A wave function for hydrogen atom is given below, where #a_0# is the Bohr radius, #"52.9177 pm"#. If the Radial node in 2s be at #r_0#. Then the value of #r_0# in terms of #a_0# is?

Here is the equation:

#ψ_(2s) = color(red)(sqrt(2)/(8pi)) × [1/a_0]^"3/2" [2 - r/a_0]e^(-r//color(red)(a_0))#

  1. #r_0 = 1/2a_0#

  2. #r_0 = 2a_0#

  3. #r_0 = 4a_0#

  4. #r_0 = 2/sqrt(2)a_0#

1 Answer
Nov 20, 2017

#r_0 = 2a_0#

http://hyperphysics.phy-astr.gsu.edu/


First of all, the wave function you have is not correct. The correct wave function is:

#psi_(2s) = color(orange)(1/(4sqrt(2pi))) (1/a_0)^(3//2)(2 - r/a_0)e^(-r//color(orange)(2a_0))#

The radial node occurs where the radial component #R_(nl)(r)# of the wave function goes to zero.
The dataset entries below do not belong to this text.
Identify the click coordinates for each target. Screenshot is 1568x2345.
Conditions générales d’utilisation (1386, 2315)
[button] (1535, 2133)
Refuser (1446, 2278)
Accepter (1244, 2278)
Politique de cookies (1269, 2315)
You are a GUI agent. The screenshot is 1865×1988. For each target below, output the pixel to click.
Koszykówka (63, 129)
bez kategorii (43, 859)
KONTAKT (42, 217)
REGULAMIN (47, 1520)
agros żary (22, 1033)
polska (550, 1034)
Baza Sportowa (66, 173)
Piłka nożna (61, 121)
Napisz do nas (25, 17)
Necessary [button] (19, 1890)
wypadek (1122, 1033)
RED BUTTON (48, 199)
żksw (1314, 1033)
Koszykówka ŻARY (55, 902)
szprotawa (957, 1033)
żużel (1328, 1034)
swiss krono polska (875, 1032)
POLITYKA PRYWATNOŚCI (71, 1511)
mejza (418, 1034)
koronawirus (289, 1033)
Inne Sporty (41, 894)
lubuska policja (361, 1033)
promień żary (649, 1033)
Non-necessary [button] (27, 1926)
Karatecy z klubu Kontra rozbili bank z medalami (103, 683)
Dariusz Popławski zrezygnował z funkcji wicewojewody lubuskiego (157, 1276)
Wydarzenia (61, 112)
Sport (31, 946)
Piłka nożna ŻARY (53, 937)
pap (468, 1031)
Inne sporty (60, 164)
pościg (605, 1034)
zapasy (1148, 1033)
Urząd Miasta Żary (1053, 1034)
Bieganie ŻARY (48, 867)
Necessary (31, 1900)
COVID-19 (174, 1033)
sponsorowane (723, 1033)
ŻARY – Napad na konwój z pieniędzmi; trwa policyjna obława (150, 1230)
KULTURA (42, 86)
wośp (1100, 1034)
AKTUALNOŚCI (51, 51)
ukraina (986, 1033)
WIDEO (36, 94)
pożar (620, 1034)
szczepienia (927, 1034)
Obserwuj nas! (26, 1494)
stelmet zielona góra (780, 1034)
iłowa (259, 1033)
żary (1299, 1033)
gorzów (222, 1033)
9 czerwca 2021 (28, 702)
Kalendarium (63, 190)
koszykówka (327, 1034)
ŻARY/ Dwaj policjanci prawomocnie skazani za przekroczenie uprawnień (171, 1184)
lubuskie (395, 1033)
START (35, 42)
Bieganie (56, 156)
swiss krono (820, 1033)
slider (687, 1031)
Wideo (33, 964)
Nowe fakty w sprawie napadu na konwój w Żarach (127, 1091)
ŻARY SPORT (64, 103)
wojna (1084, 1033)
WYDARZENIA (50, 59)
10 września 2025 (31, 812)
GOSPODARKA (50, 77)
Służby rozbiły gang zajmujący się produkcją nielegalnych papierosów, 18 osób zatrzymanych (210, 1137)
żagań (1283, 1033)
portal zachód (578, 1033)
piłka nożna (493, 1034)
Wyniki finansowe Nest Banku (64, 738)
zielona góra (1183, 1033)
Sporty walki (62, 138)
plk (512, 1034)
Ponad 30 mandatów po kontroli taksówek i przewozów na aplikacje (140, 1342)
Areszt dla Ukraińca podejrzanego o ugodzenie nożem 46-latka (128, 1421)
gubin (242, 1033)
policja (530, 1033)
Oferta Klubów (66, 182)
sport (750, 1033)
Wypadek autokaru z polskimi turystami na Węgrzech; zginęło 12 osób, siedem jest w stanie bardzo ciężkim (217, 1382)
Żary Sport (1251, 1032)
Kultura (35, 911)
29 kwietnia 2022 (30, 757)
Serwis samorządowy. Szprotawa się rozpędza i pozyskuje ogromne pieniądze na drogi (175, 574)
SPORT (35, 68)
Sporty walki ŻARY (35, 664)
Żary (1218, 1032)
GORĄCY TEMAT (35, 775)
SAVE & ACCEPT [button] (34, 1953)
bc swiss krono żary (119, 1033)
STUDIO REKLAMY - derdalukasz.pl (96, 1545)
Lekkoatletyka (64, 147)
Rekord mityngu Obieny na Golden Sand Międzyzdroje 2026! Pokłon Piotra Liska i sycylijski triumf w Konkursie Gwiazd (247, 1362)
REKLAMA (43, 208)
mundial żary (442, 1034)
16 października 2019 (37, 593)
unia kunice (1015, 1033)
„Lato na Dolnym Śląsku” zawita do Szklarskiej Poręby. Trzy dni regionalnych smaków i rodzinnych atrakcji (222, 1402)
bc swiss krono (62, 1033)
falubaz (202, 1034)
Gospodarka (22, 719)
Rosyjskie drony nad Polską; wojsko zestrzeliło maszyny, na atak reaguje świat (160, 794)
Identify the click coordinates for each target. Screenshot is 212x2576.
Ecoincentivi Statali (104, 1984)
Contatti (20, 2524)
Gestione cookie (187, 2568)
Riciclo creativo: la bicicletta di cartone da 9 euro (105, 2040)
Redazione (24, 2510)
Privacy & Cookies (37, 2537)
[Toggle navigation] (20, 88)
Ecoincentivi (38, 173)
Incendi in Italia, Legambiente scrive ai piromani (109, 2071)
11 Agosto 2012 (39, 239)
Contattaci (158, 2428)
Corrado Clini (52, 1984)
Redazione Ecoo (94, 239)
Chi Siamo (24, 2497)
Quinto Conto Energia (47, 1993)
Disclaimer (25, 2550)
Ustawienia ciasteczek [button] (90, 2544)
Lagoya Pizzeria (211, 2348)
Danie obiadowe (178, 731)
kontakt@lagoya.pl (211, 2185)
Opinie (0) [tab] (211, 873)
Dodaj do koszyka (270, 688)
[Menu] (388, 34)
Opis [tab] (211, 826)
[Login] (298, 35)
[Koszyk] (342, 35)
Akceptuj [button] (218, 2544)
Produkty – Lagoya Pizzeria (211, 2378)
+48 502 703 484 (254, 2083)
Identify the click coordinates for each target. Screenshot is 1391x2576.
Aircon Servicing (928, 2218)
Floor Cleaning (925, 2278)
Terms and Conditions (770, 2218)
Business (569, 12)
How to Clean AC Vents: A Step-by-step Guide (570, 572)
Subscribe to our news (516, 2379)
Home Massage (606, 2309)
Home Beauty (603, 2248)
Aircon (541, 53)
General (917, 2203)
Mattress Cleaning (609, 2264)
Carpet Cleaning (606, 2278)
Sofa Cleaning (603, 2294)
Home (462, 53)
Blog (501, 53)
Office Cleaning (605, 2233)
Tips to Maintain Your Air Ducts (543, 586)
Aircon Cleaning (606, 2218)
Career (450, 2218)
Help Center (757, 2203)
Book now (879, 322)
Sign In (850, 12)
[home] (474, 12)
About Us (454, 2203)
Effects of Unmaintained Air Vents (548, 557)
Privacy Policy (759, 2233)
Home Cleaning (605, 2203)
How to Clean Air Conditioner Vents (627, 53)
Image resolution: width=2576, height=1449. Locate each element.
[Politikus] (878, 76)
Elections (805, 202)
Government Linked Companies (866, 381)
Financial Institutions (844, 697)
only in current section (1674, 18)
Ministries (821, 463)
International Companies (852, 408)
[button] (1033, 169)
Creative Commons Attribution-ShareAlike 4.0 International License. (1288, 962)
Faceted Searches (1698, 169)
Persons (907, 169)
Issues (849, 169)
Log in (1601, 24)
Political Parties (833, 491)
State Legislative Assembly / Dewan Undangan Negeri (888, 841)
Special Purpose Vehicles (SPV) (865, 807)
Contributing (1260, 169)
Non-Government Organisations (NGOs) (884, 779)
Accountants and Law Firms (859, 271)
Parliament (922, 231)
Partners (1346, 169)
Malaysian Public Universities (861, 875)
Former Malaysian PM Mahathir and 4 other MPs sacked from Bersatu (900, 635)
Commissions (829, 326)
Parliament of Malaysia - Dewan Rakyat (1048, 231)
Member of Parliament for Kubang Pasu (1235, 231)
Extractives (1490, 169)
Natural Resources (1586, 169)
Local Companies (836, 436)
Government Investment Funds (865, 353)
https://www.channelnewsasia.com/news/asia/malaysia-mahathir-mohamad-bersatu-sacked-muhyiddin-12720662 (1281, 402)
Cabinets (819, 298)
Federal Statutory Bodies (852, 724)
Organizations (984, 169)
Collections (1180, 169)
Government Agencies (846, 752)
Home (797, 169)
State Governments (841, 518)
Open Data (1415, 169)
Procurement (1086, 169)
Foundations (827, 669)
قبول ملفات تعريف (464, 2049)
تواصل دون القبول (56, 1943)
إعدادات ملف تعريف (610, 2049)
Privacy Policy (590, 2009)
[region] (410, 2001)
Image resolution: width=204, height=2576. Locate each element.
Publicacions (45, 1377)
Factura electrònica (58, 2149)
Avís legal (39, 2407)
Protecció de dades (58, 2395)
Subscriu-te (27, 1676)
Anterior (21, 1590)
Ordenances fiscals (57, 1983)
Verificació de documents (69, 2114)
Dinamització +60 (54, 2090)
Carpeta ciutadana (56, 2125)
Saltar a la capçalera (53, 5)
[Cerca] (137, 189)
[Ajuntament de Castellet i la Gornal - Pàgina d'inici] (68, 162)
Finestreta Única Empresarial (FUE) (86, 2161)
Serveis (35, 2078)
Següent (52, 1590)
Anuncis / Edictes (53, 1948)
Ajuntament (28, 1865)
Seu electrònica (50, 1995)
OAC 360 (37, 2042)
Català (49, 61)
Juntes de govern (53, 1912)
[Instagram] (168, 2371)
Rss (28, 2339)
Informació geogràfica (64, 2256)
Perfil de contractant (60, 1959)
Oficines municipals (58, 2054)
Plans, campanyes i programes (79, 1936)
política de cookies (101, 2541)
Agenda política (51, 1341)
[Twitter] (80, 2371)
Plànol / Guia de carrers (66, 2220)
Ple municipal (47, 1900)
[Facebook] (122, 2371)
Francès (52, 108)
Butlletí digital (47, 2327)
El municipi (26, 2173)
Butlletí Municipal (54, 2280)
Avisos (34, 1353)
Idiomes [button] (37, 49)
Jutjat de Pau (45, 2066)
But since there is no angular component #Y_(l)^(m_l)(theta,phi)# to a wave function for a spherical orbital (#l = 0, m_l = 0#), set #psi_(2s) = 0#.

All the nonzero constants can be divided out to get:

#0 = |[(2 - r/a_0)e^(-r//2a_0)]|_(r = r_0)#

Since #e^(-r//2a_0) ne 0# for #r# in between #0# and #oo# (where nodes can occur), that can be divided out as well.

#0 = 2 - r_0/a_0#

Therefore, the distance away from the nucleus at which there is a radial node is:

#color(blue)(r_0 = 2a_0)#

or about #2 cdot "52.9177 pm" = "105.8354 pm"#.